Самая трогательная сцена произошла при отъезде государственных узников из Петербурга – свидание с родственниками, со многими последнее прощание.
Родственники Миниха были привезены к нему в крепость. Графиня Миних тотчас же решилась сопровождать своего мужа. Его сын[74] был тоже арестован, но помилован и оставлен на свободе; его не водили на Лобное место. Отец запретил ему плакать. Графиня Головкина тоже отправилась с мужем. Сцена свидания была ужасна для барона Менгдена. Он любил свою жену столько же, как и она его, и в каком же положении он увидел ее! Полное расстройство рассудка было последствием горестей, глубоко ее тронувших. У нее был маленький ребенок, и невозможно было поколебать ее решимость ехать с мужем, взяв с собой и ребенка.
Граф Остерман впервые увидел свою семью в Ямской. Графиня увидала теперь своего мужа, с которым не расставалась уже более. Дочь и сыновья не сопутствовали отцу. Более часу длились его увещания детям. Все присутствовавшие при этом, даже офицеры и солдаты, плакали. Наконец он просил своих сыновей оказать ему последнюю в этой жизни услугу – отнести его в дорожные сани.
В Березове Остерман жил еще пять лет, слабый, тяжело больной, и умер 25 мая 1747 года в полном душевном спокойствии.

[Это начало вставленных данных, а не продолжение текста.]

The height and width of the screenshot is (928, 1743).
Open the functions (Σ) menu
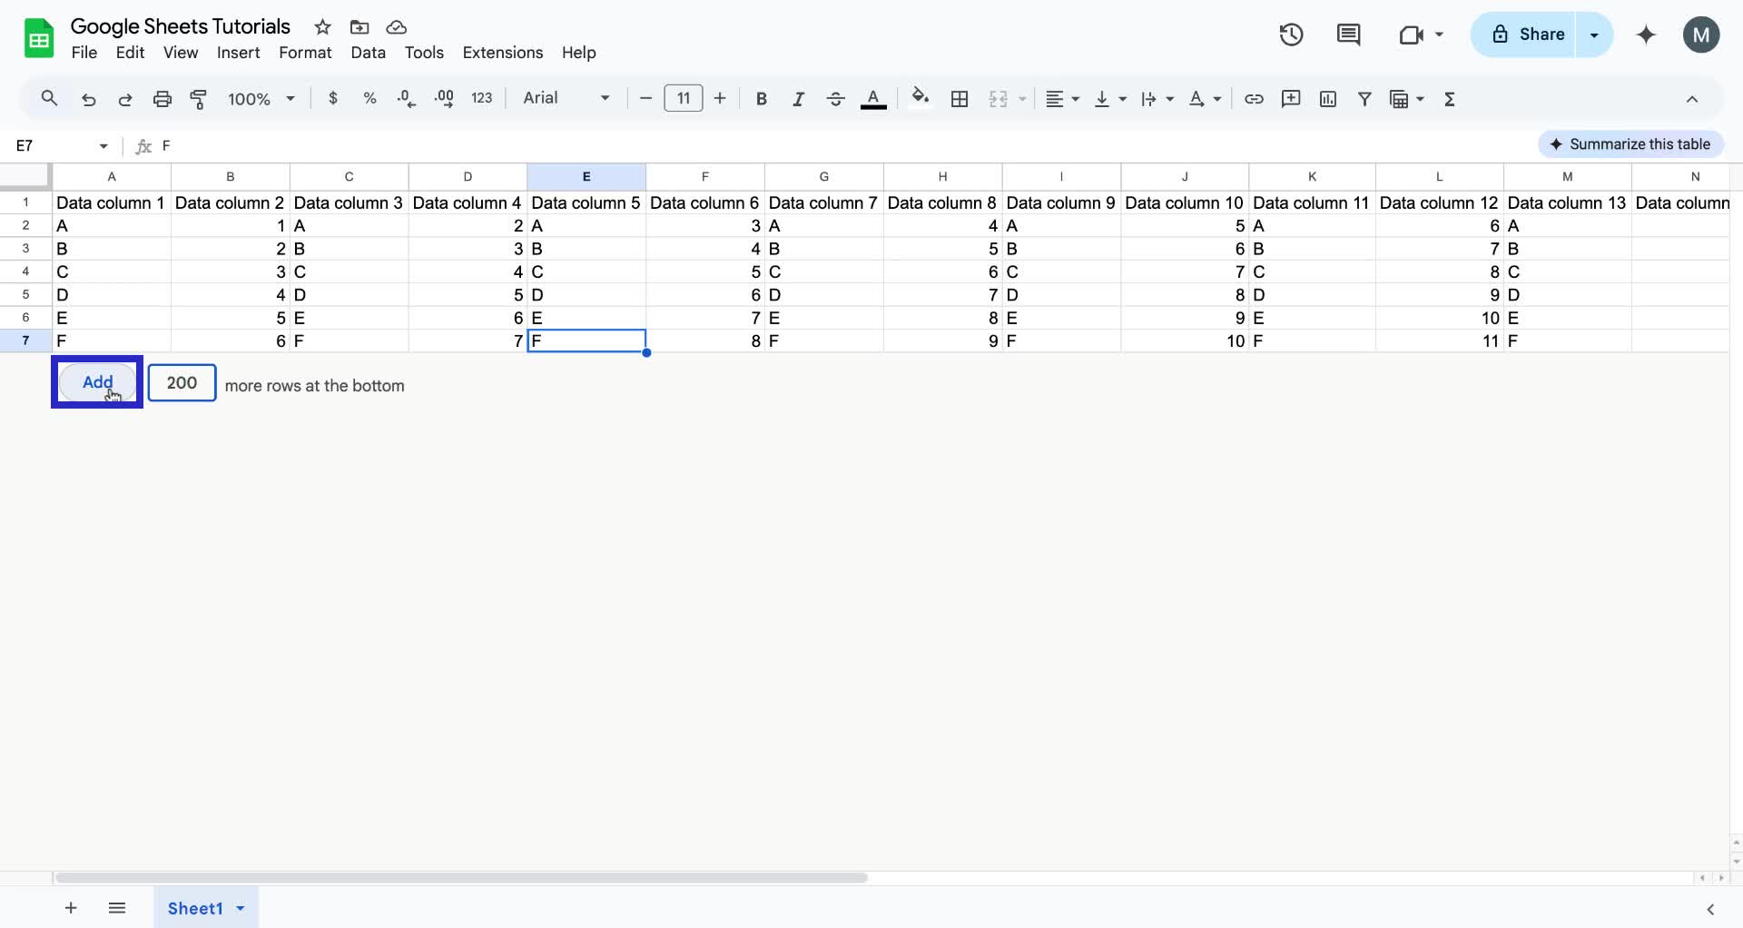pyautogui.click(x=1449, y=99)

Известны уже важные должности, которые занимал этот знаменитый человек, когда с началом царствования Елизаветы на него обрушились несчастья. Мы должны еще только прибавить, что он был генерал-почт-директор и кавалер двух русских и нескольких иностранных орденов.
Наконец, два слова о качествах графа Остермана, одного из выдающихся государственных мужей Европы, и при этом – о суждениях знаменитого писателя Манштейна, которые он высказал о нем. Остерман имел обширный, вполне просвещенный ум, обладал никогда не обманывавшим его суждением, знанием людей и проявлял крайнюю деликатность во всех своих сколько-нибудь значительных речах и поступках. У него во всем, что он ни делал (а он не занимался обыкновенными делами), была цель, которую не могли задержать никакие препятствия. Он был безупречен в своих делах, трудолюбив, исполнителен, неподкупен и, насколько только можно, точен в управлении вверенными ему делами и значительными суммами. Он обладал основательными познаниями в различных отраслях наук и особой, редко встречающейся способностью к изучению языков. Всем людям достойным, особенно же ученым, он оказывал полнейшее покровительство. Высокое достоинство его как статс-министра заключалось в удивительном знакомстве с европейскими дворами, в знании действительной силы или слабости правительств и земель и их отношении друг к другу, и в точной оценке тогдашних коронованных или действительных властителей Европы. Но граф Остерман был также крайне недоверчив и не мог терпеть ни выше, ни около себя человека, которого он не превосходил бы умом. По счастью, с ним редко кто мог спорить в дарованиях. Он настолько владел своими страстями, что его искусство скрывать их почти можно было назвать фальшивостью. Чтобы произвести возможно большее впечатление своей речью и тем достигнуть цели, ему ничего не стоило пролить слезы. Когда в критических обстоятельствах требовались мнения министров, он сказывался больным, чтоб уклониться от ответственности. С послами иностранных дворов он говорил так загадочно, что, уходя от него, они редко знали более того, чем при входе к нему. Опасаясь выдать себя, он никогда не смотрел прямо в глаза тому, с кем говорил. В своем образе жизни он был крайне нечистоплотен.